Yesterday, in the course of an eight-hour working day, I managed to convince 23 poor souls to take part in the mind numbing survey I’m being paid to pimp. With a single carrot on a stick, I’ve managed to secure the same number in just two hours. The person closest to me has 14.

I win.

The cookie sits in front of me. I rip open the wrapper. My stomach protests with that full feeling — my body doesn’t want this, but I eat regardless. Chewing slowly. Carefully. I gulp it down. So dry.

It almost goes without saying — I expected this to taste a lot sweeter.

**************

Gamification is a delicate thing. At its root it’s an exercise in manipulation. How do we convince people to compete for virtual rewards? How do we assign value to that which has little to no value? This is particularly pertinent in the work space, where Gamification will no doubt be used to encourage employees to work more efficiently, for goods that won’t necessarily match the value of their extra effort.
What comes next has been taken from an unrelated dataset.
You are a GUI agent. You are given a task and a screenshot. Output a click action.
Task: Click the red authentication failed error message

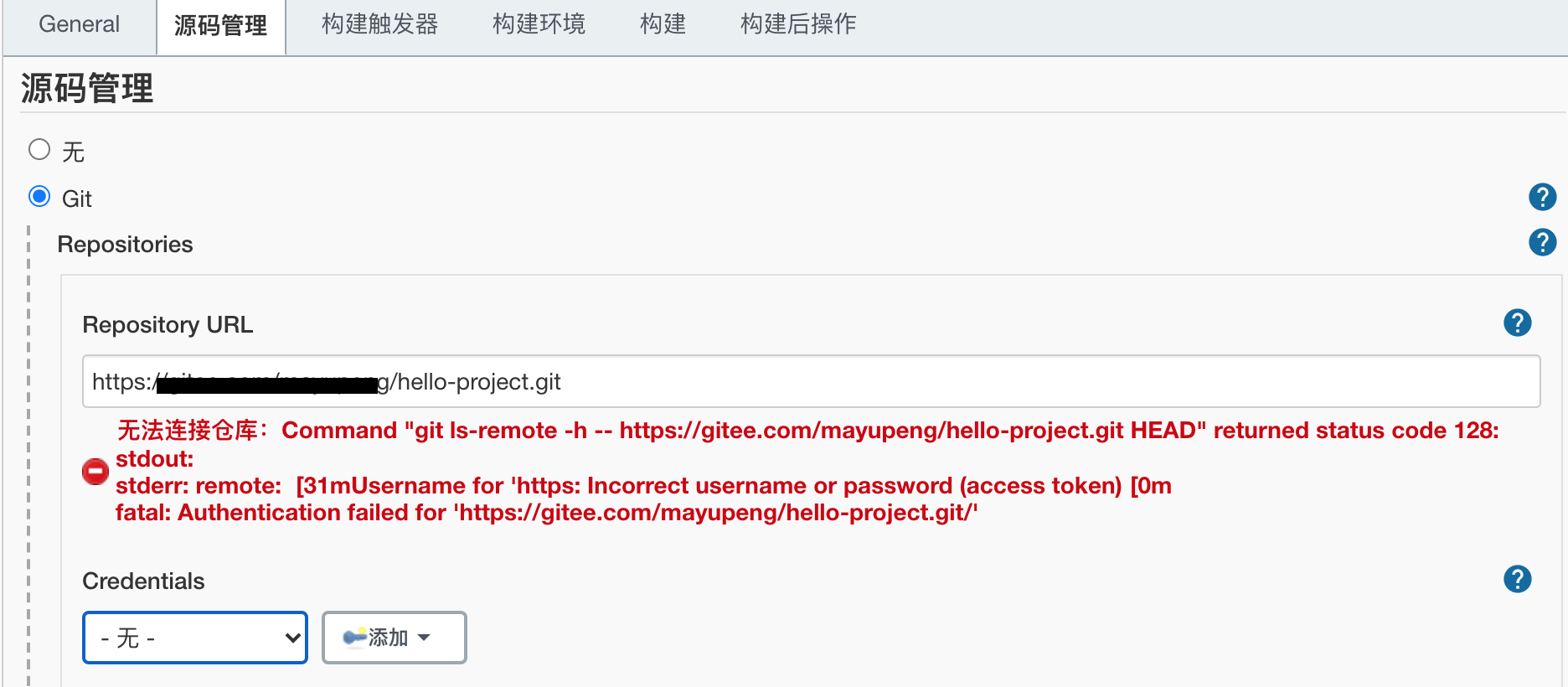[546, 513]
And if gamification isn’t implemented correctly, it could be dangerous.

“If it’s not done correctly this sort of thing can backfire,” claims Suhas.
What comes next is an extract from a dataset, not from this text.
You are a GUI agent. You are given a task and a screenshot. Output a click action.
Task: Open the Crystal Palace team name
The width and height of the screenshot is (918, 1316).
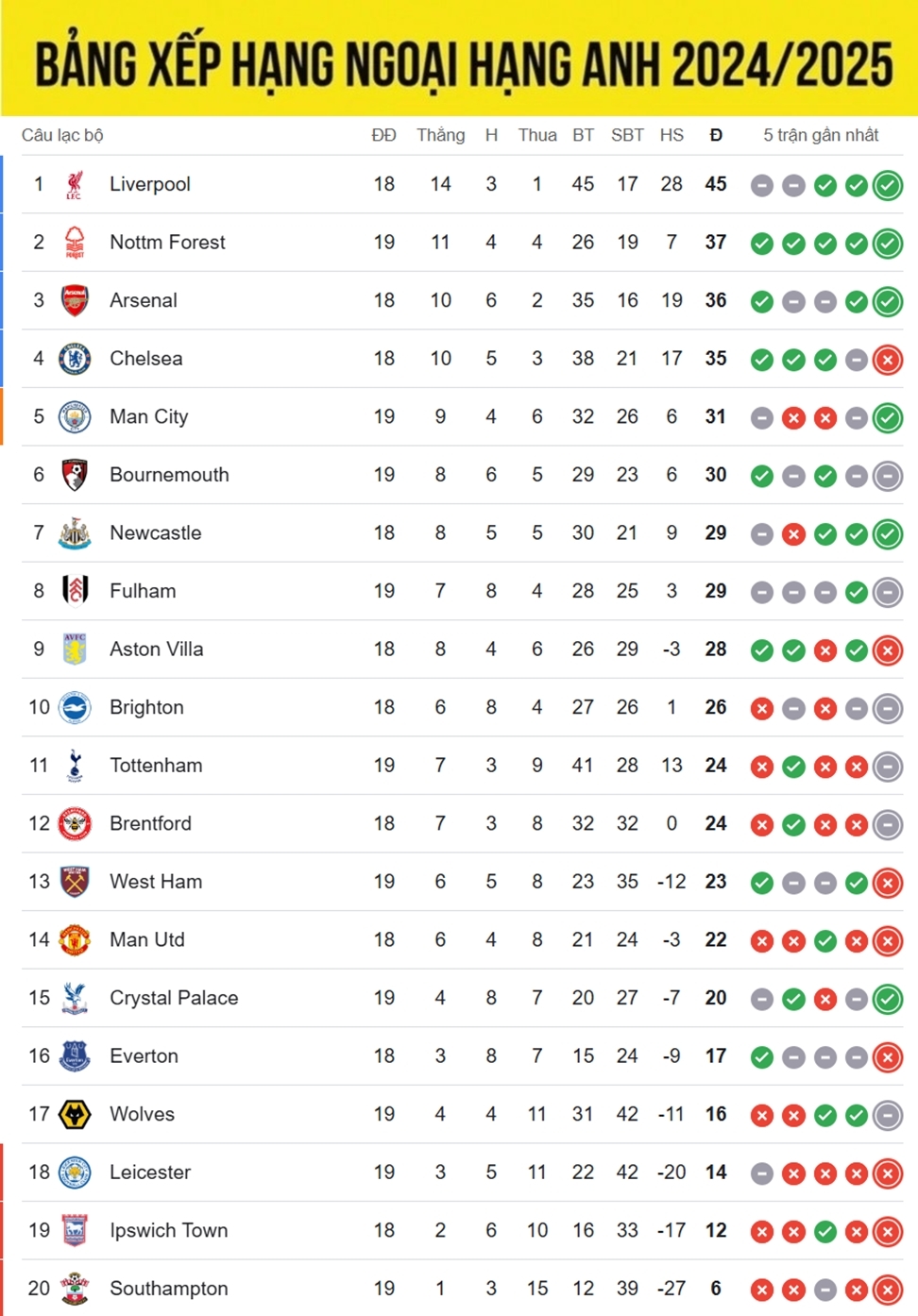(x=174, y=998)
“You might have people disregard it, and just have no interest, or you might find people starting to gamify the gamification process! If you can get a hundred points for just creating a knowledge database, then people might start making really crappy knowledge databases just to get the points. That defeats the entire purpose.
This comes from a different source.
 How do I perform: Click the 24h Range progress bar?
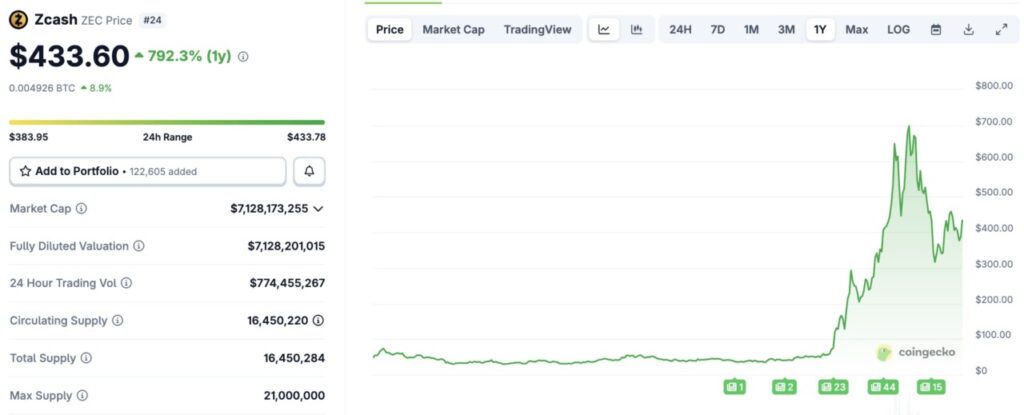pyautogui.click(x=167, y=123)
“There are pitfalls — the whole thing isn’t completely straightforward. These things have to be designed.”

The next day I trudge into the office. Yesterday I broke my record — doubled it, in fact. 46 surveys completed in eight hours. Mostly as a direct result of a cookie that cost the company less that three dollars.

My Supervisor walks in with the same dead smile.

“Today we have another challenge,” she says. “First person to get 30 surveys can go home early for the day — full pay.”

Against my best intentions I get the same tangled pressure in my sternum. I dial quickly. I’m aggressive. My sales pitch is perfect.

Two and a half hours later I walk up to my supervisor’s desk and slap my work sheet on the desk. I’ve done eight hours work in 150 minutes and I want to go home.

“Oh…”

Awkward silence.

“Sorry, I didn’t think you’d finish so quickly.

More awkward silence.

“I can’t let you go home this early.”

What? Injustice.

I stumble over to my desk — deflated — slump in my chair. After completing 30 surveys in two and a half hours I pick up maybe five during the rest of the day.

The next day I call in sick.

The day after that I just don’t bother turning up.

The day after that I quit the job I hate more than anything else in the world.